In this paper, we design and analyze an asynchronous pipelined FIFO called a micropipeline with the awareness of "place & route" (P&R) on an FPGA device. We use a commercially available 65 nm Virtex-5 devices and design a high-speed implementation of the asynchronous four-phase micropipeline with considering its layout on the device. The layout of our design is modified manually to meet timing constraints and to accelerate the speed of circuits. The asynchronous FIFO implemented on the Virtex-5 device shows 452 MHz throughput and 648 ps per-stage latency at the simulation under the worst case operating condition and around 472 MHz throughput is observed at the actual measurement on a real working chip at room temperature.
Introduction
In the international technology roadmap for semiconductor (ITRS) [1] , asynchronous circuit design techniques are considered as a promising design alternative for resolving the design problems particularly such as a circuit reliability issue caused by process, voltage and thermal variation occurred in a nanometer CMOS technology. In general, full custom or ASIC design techniques have been used widely for the implementation of asynchronous circuits. In a current design technology, however, an FPGA device is not only used for a prototyping platform anymore. The FPGA device is getting much attraction from industry in the name of "reconfigurable device" and those reconfigurable devices are expected to be used more frequently in the future chip market.
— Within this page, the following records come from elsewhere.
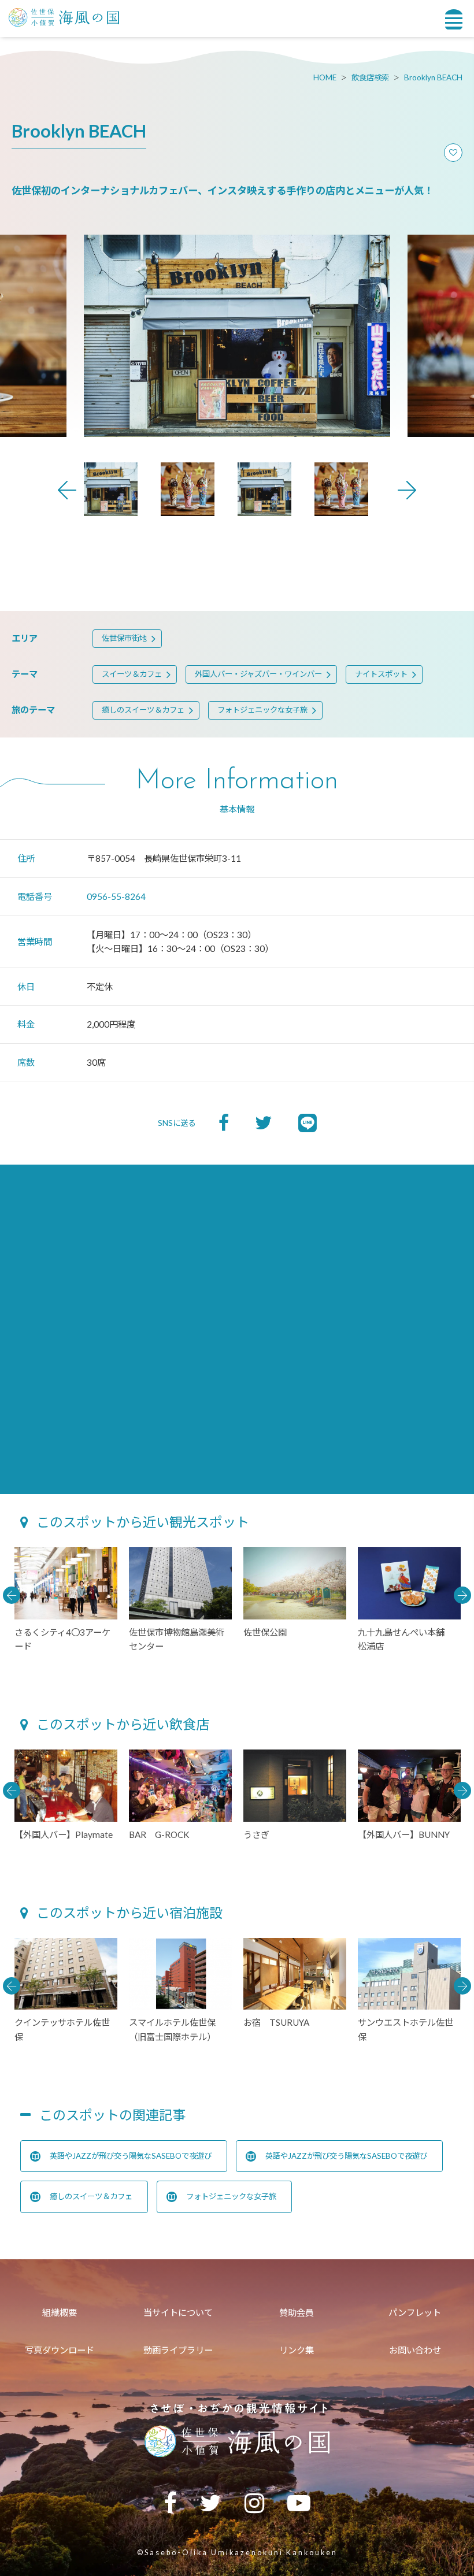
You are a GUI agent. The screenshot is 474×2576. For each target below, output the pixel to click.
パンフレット (414, 2312)
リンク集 (296, 2350)
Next (407, 490)
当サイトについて (178, 2312)
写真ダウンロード (59, 2350)
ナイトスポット (381, 674)
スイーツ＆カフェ (132, 674)
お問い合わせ (415, 2350)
There has been only little work on the implementation of asynchronous circuits on FPGA devices. It is important for both synchronous and asynchronous designers to implement asynchronous circuits on those promising devices to exploit the traditional benefits of asynchronous circuits such as low power consumption, low electromagnetic interference, average case performance, and delay insensitivity. The implementation of the asynchronous circuits on commercial FPGA devices is rare due to the hardness of timing control for signal propagation delays. For the implementation of asynchronous circuits on an FPGA device, there have been two types of researches: (1) the design of new FPGA architectures for easily adapting asynchronous circuits [2, 3, 4] , (2) the implementation of asynchronous circuits on currently available FPGA devices [5] . Recently, in [4] , the proposed architecture has been commercialized but its impact on FPGA design society is marginal.
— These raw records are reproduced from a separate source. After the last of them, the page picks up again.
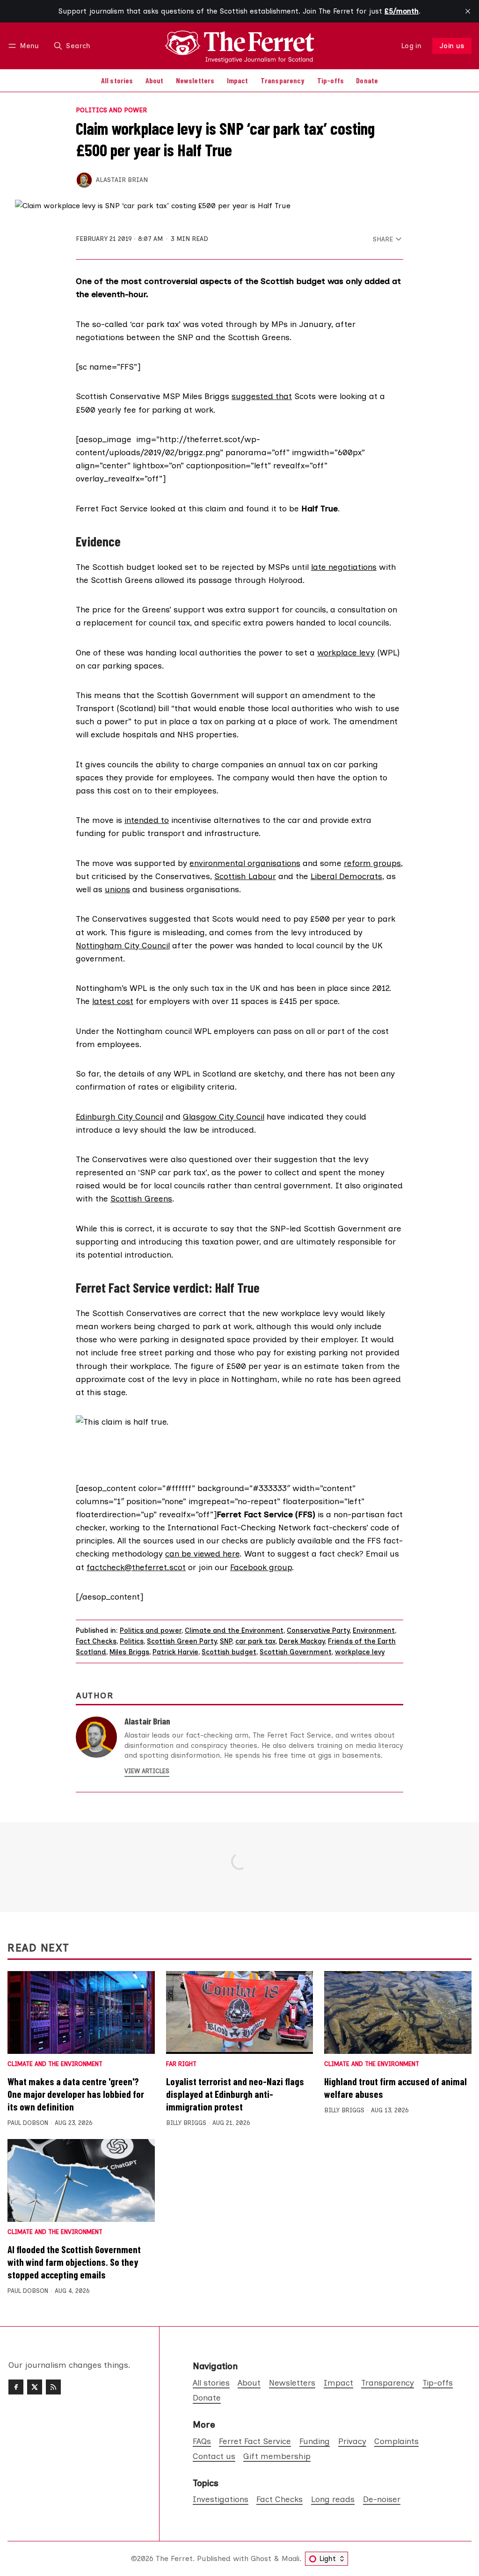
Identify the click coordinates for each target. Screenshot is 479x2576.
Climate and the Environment (234, 1630)
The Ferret (174, 2558)
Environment (374, 1630)
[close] (467, 11)
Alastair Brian (122, 179)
In this paper, we design and analyze a simple asynchronous pipelined FIFO called a micropipeline with awareness of "place & route" (P&R) on an FPGA device in order to show the feasibility of high-speed implementation of asynchronous circuits. We use 65 nm Xilinx Virtex-5 devices to design and implement the FIFO with layout adjustments to meet timing constraints which the circuits have to satisfy for their correct operations. The asynchronous FIFO implemented on the Virtex-5 device shows 452 MHz throughput and 648 ps per-stage latency at the simulation with worst case operating condition, while 472 MHz average-throughput is observed at the real measurement on a working chip at room temperature. 
Design
In this section, we design high-speed asynchronous pipelined FIFO using an FPGA device and investigate various aspects that have to consider when high speed asynchronous circuits are mapped onto the FPGA device. Figure 1 (a) shows a micropipeline FIFO design target architecture. In the architecture, the most important circuit is a C-gate which has a role of synchronizing asynchronous signals between stages [6] . To implement the C-gates only with combinational gates and feedback signals in an FPGA, designers should care about the feedback signals which are automatically routed by commercial synchronous FPGA synthesis and P&R tools.
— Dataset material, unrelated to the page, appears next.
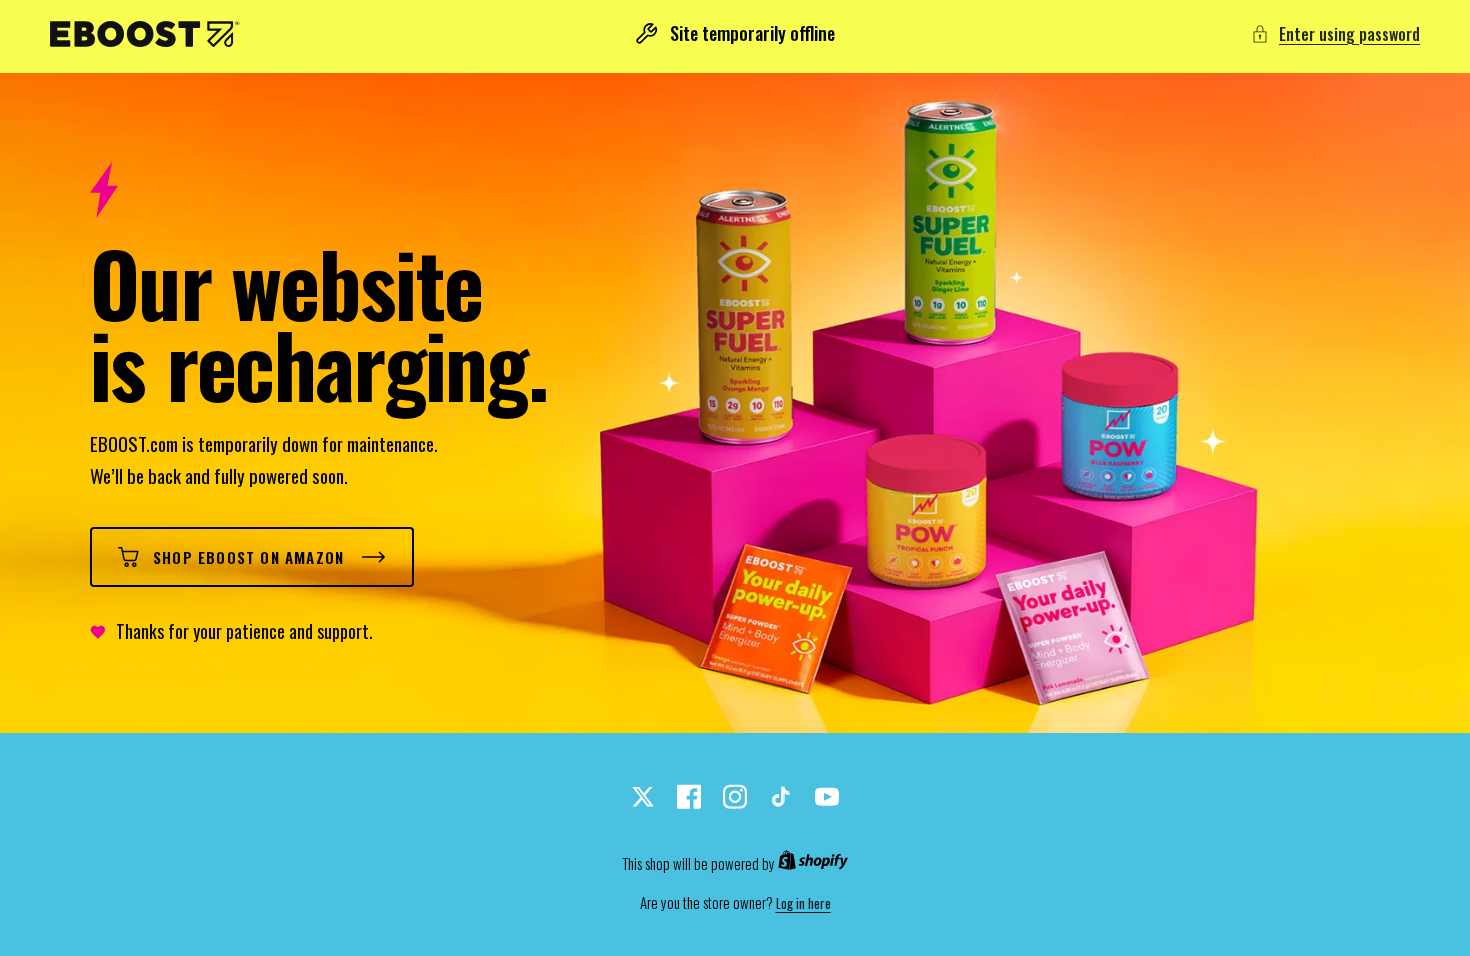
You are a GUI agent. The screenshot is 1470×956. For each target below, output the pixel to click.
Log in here (803, 903)
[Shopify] (813, 864)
Micropipeline design on an FPGA
• Micropipeline protocol selection: There are many well-known micropipeline control circuits. Particularly in [6] , several handshake control circuits for the micropipelines have been proposed. Among the handshake control circuits, we choose "4-phase simple latch controller (SLC)" as our FIFO control circuits (shown in Figure 1 (b)) to show the possible speed limits of asynchronous circuits on an FPGA. Note that the 4-phase SLC provides minimal cycle time (maximal throughput), but it allows only alternative stages to be occupied at most. The other advanced handshake controllers need more gates for their decoupled operations, and it seems that the complex circuits of the advanced handshake controllers cause the significant increase in the cycle time of the FIFO. The advanced handshake control circuits can be employed for better performance when combinational circuits are inserted in between micropipeline stages [6] .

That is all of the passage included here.